WHAT THE TASK REQUIRES = Only one stretch of the records below should be repeated. It starts with the line containing "Click the Сумма amount icon" and goes on through the line containing "The width and", exactly as written.

DATA SHOWN =
—————

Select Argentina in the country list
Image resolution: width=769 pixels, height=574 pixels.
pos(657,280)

—————

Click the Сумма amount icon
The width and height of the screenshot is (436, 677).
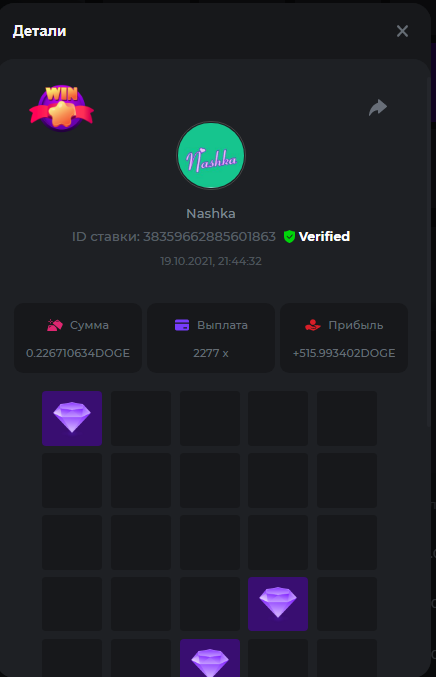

—————

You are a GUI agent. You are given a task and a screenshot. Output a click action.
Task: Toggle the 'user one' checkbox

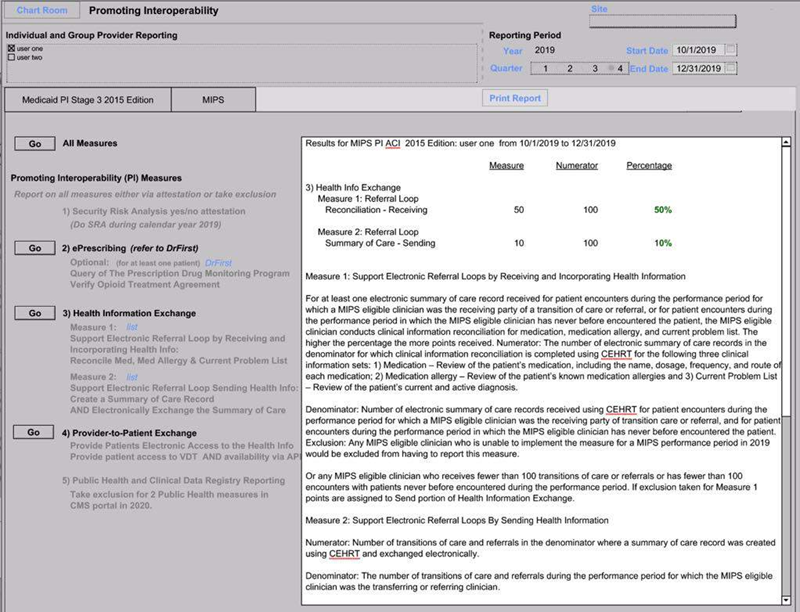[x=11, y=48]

—————

RESPONSE AREA =
Click the Сумма amount icon
The width and height of the screenshot is (436, 677).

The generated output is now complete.